Laut gesicherter Judikatur des Verwaltungsgerichtshofes - wie bereits im Hinweis auf S 106 Rz. 5 in Pürstl-Sommereder - ist ferner unter "in Betrieb nehmen" (nur) eine dem Lenken vorausgehende Willenshaltung zu begreifen. Dazu zählen primär erforderliche Vorbereitungshandlungen zur Aktivierung der Antriebkräfte eines Kraftfahrzeuges zur Fortbewegung. Inbetriebnahme ist somit eine Tätigkeit, die auf das in Gang setzen des Fahrzeuges und dem anschließenden Betrieb gerichtet ist. Das in Gang setzen (Starten) des Motors wird durch die Judikatur als eine solche Inbetriebnahme gesehen, selbst wenn sie einen anderen Zweck verfolgen sollte (wie etwa den Betrieb der Heizung). Nicht jedoch das bloße "in Gang setzen" des Radios oder des Fensterhebers durch Einschalten der Zündung.

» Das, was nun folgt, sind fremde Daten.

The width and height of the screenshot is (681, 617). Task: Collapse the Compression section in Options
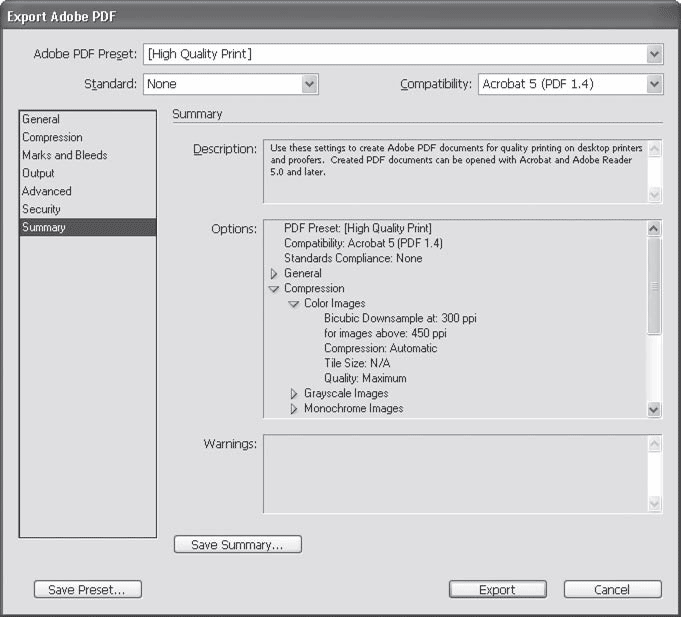pos(274,289)
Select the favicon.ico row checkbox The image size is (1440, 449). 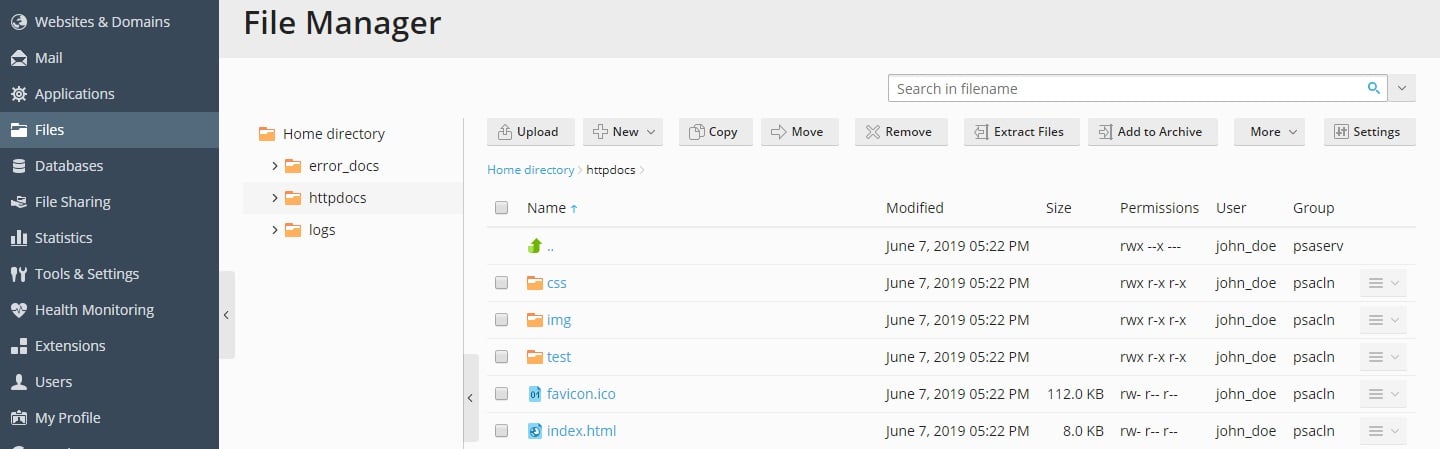coord(502,394)
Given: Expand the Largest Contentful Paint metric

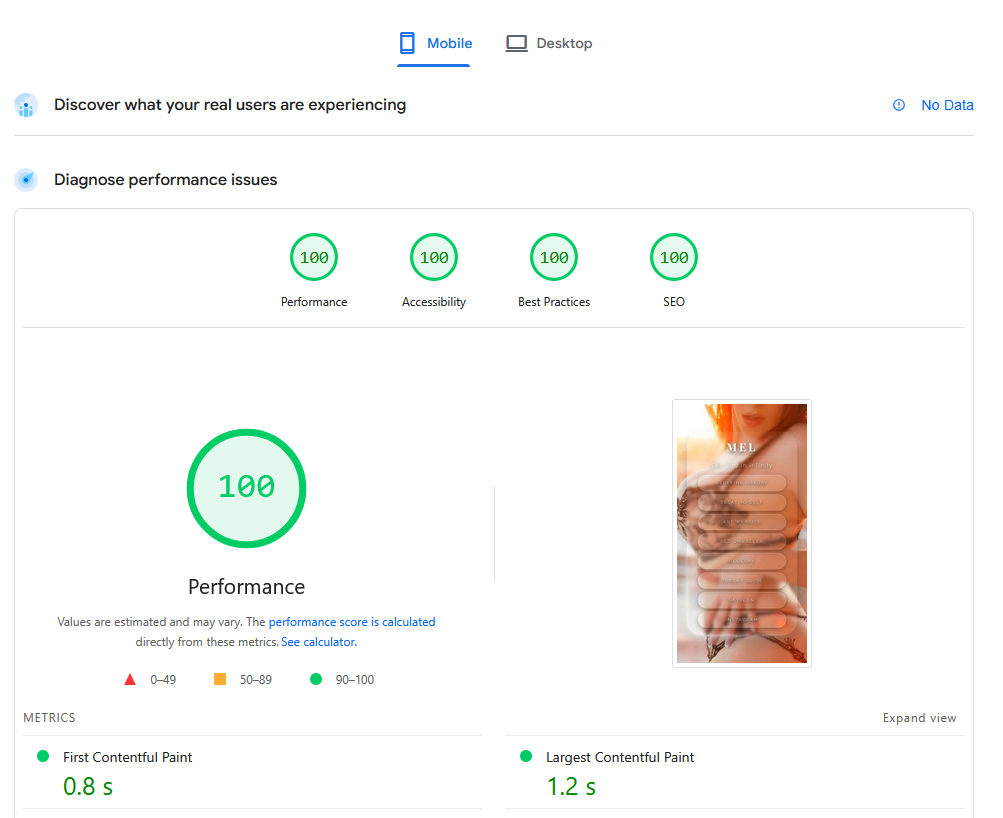Looking at the screenshot, I should (x=620, y=757).
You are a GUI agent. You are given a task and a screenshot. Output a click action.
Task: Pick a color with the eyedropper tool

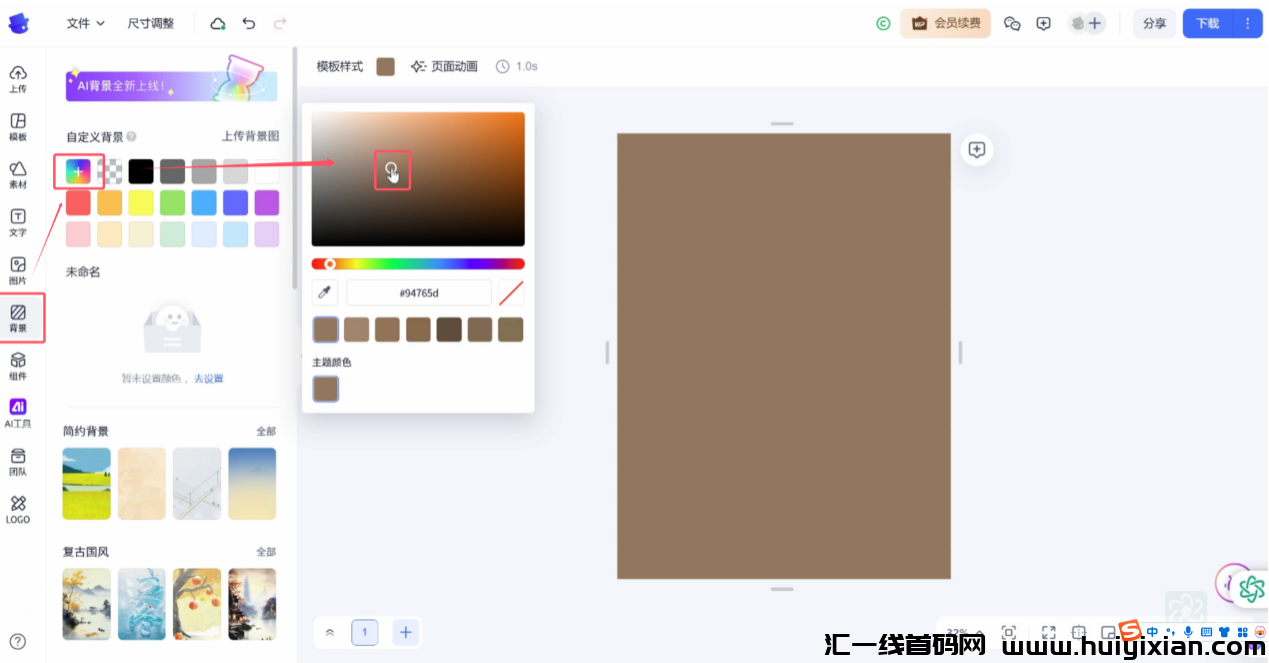[x=324, y=291]
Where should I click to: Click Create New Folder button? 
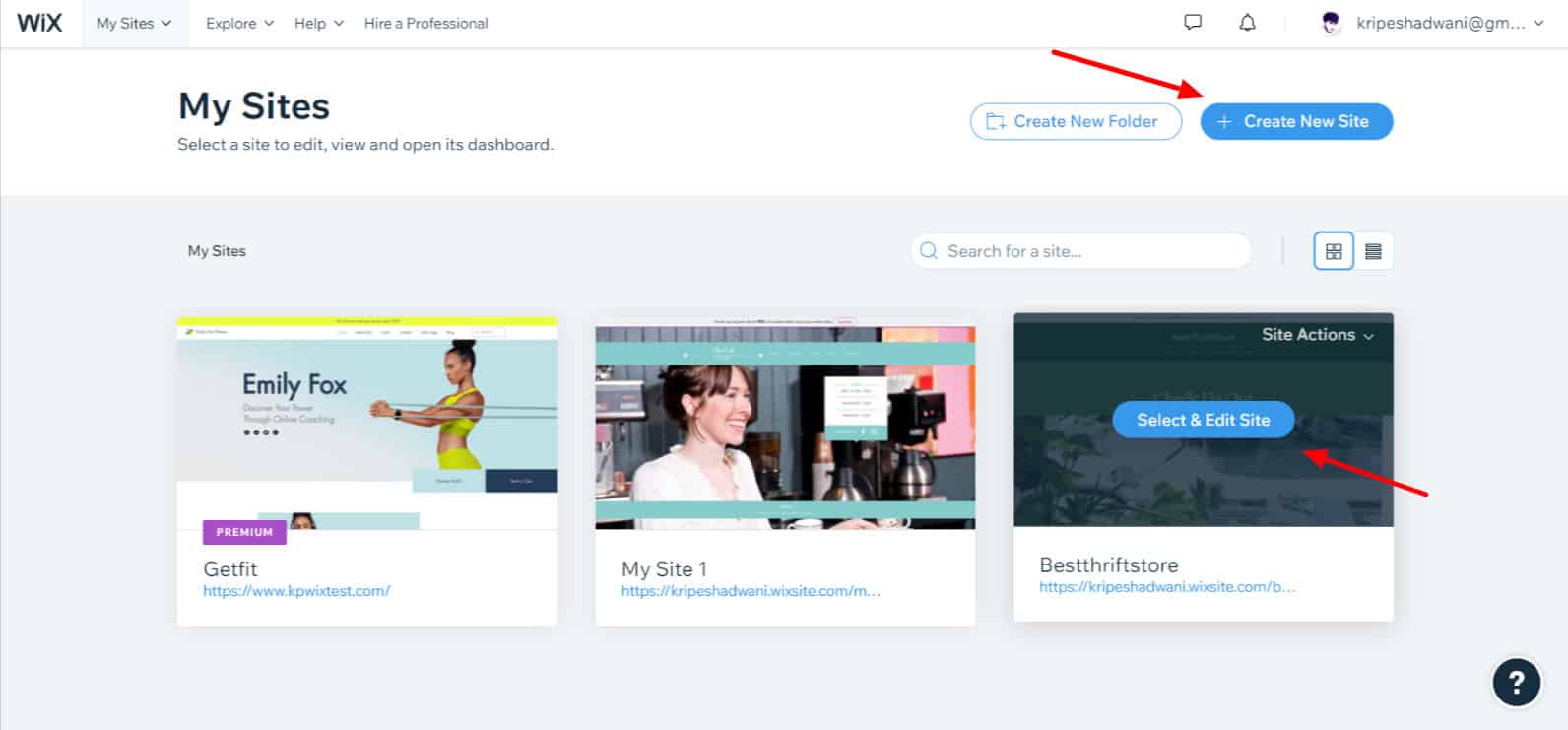pos(1076,121)
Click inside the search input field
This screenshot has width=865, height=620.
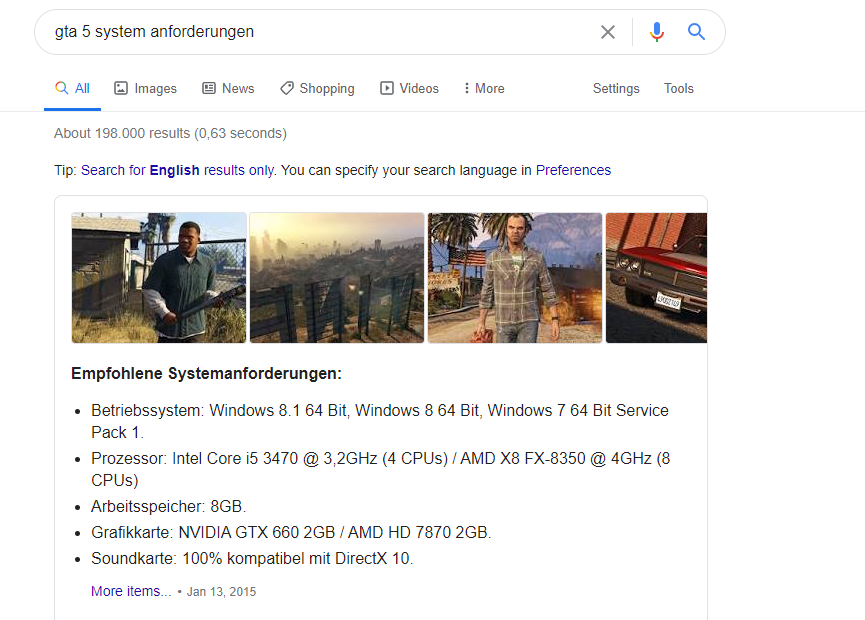coord(300,32)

Es darf auch nicht der Intention des Gesetzgebers zugesonnen werden in einer derartigen von jeglichem Lenken losgelösten Nebenhandlung als eine von der Strafbarkeit umfasste Verletzung des Normzwecks begreifen zu wollen (VwGH 13.6.1999, 99/03/0188).
Der Schuldspruch war hier auf Grund der Faktenlage zu beheben und das Verwaltungsstrafverfahren nach § 45 Abs.1 Z1 VStG einzustellen.
Es war demnach spruchgemäß zu entscheiden.
Rechtsmittelbelehrung:
Gegen diesen Bescheid ist kein ordentliches Rechtsmittel zulässig.
H i n w e i s:
Gegen diesen Bescheid kann innerhalb von sechs Wochen ab der Zustellung eine Beschwerde beim Verfassungsgerichtshof und/oder beim Verwaltungsgerichtshof erhoben werden; diese muss – von den gesetzlichen Ausnahmen abgesehen – jeweils von einem Rechtsanwalt oder einer Rechtsanwältin unterschrieben sein. Für jede dieser Beschwerden ist eine Gebühr von 220,00 Euro zu entrichten.